Try REVOLUTIONARY ROAD by Richard Yates
To get over relationship envy, it’s no good reading about singletons – look at Bridget Jones’s Diary, for instance. That celebrated book might seem like the book for singletons everywhere, but by the sequel, Bridget herself has morphed into one half of a Smug Couple. Plus she has an unrealistically wonderful job and flat. Reading Bridget Jones, while an escapist, postfeminist fantasy, is bad for realistic expectations.
When you’re feeling sad that you’re alone, it’s far better to read about the bitter realities of coupledom, and Revolutionary Road takes the biscuit. Love and marriage here don’t go together like a horse and carriage – instead, they cause crippled ambition, loneliness, boredom, depression, death and lots of other cheery things. Long-term commitment is just sad, whether it’s in the nineteen-fifties or not. Better to be single and happy than paired off and regretful.
Alternatively, try The Tenant of Wildfell Hall by Anne Brontë. Anne is the forgotten Brontë sister for no good reason. Her novel about a woman, her whiny love interest and her drunken and abusive ex-husband is liberating in the sense that it honestly portrayals the downsides of hasty marriages and relationships, and even when – spoilers – Helen and her new man end up together, you can’t help but feel it’s history repeating itself, rather than a classic happy ending.

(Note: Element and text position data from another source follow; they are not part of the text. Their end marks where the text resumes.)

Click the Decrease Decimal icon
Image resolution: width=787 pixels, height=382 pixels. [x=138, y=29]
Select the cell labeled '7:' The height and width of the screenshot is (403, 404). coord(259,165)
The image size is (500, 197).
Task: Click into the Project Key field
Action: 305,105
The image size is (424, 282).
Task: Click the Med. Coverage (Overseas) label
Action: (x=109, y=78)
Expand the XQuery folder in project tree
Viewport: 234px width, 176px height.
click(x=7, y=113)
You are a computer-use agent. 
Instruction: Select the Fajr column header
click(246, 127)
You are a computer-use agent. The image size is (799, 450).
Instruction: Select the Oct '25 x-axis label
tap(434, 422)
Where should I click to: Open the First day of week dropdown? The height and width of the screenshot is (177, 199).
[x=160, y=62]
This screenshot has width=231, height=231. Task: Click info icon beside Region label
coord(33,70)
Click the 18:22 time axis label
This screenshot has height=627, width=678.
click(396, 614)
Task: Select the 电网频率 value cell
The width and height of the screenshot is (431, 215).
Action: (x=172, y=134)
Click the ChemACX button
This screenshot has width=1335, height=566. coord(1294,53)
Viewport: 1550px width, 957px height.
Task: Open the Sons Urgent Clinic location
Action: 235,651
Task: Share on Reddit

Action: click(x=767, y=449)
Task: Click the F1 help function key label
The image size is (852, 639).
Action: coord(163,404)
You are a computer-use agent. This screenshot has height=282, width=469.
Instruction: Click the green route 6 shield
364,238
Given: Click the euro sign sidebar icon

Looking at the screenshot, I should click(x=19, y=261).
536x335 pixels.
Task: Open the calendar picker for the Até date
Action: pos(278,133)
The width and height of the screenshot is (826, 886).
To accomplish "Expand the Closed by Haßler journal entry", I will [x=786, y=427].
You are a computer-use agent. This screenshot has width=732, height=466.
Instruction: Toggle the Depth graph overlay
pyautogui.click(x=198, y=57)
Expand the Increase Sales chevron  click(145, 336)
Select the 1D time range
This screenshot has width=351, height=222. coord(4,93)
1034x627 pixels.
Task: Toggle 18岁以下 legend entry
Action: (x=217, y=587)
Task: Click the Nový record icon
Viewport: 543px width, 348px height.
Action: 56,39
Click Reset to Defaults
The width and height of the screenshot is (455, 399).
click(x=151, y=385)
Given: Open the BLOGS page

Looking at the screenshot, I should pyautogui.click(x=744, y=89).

… I Feel Pressured to Drastically Change My Image!
Try THE LIFE AND LOVES OF A SHE-DEVIL by Fay Weldon
Life and Loves is one of the most underrated novels ever written and it is probably one of the most hands-down enjoyable reads I’ve ever had the pleasure of discovering. That out the way, Life and Loves is brutally honest about beauty, patriarchal standards and labelling in a way that post-graduate you will approve of.
Ruth is married to Bobbo, who promptly leaves her for romance novelist Mary Fisher. Ruth’s quest to live up to her “she-devil” status leads her to change herself and consequentially those around her in a drastic – and bloody satisfying – fashion. The ending is certainly divisive, and I won’t spoil it, but this novel will make you reflect on the notion of identity in a thoroughly enjoyable way.
Alternatively, try The Picture of Dorian Grey. The original "vanity" novel, Dorian Grey’s image stays the same, perfect, youthful appearance and look at how utterly ballsed up his life becomes.
… My Degree is Useless and I’m Never Going to Get the Job I Want!
Try STONER by John Williams
This is not a book about drug culture, so you’ll need to look on another list on another blog for such a recommendation. But Stoner is one of the most beautiful novels you can read and will leave you feeling more appreciative of the powers of studying and absorbing what you love. Moan all you like about being on a rubbish temp job at McDonalds while you secretly yearn to make use of your film studies degree, at least you’re not poor old William Stoner.
Stoner, initially studying an agricultural course at the behest of his farmer parents, reads a Shakespeare sonnet in class and falls in love with literature. As he grows older, his progression into academia is the only thing to keep him afloat while his personal life is shattered around him. Even when his career stagnates, all that keeps Stoner afloat, in the end, is his love of literature. Studying and doing what you love might not bring you obvious happiness, but a true hunger and passion for your craft can work wonders in even the darkest times.
Alternatively, try Jude the Obscure by Thomas Hardy. Poor Jude. Hardy’s novel features another guy who fails trying to obtain everything that he loves – be that a partner, a sense of job satisfaction, but most of all the chance to study. Granted, it involves tons more death, depression and nastiness than Stoner. But Jude, in spite of all his hard work and desire, never even gets to go to Christminster to study. You have a degree. You can do something with that. So chin up.
… I’m Never Going to be a Published Author!
Try FIFTY SHADES OF GREY by EL James
If this can get published, anything can. Keep telling yourself that. Please borrow a library copy - whether it's germ infested or no - to avoid spending your money on it. Reading this book sober and alone is horrid, but reading it blind drunk out loud with a bunch of friends is bloody brilliant. You’re welcome.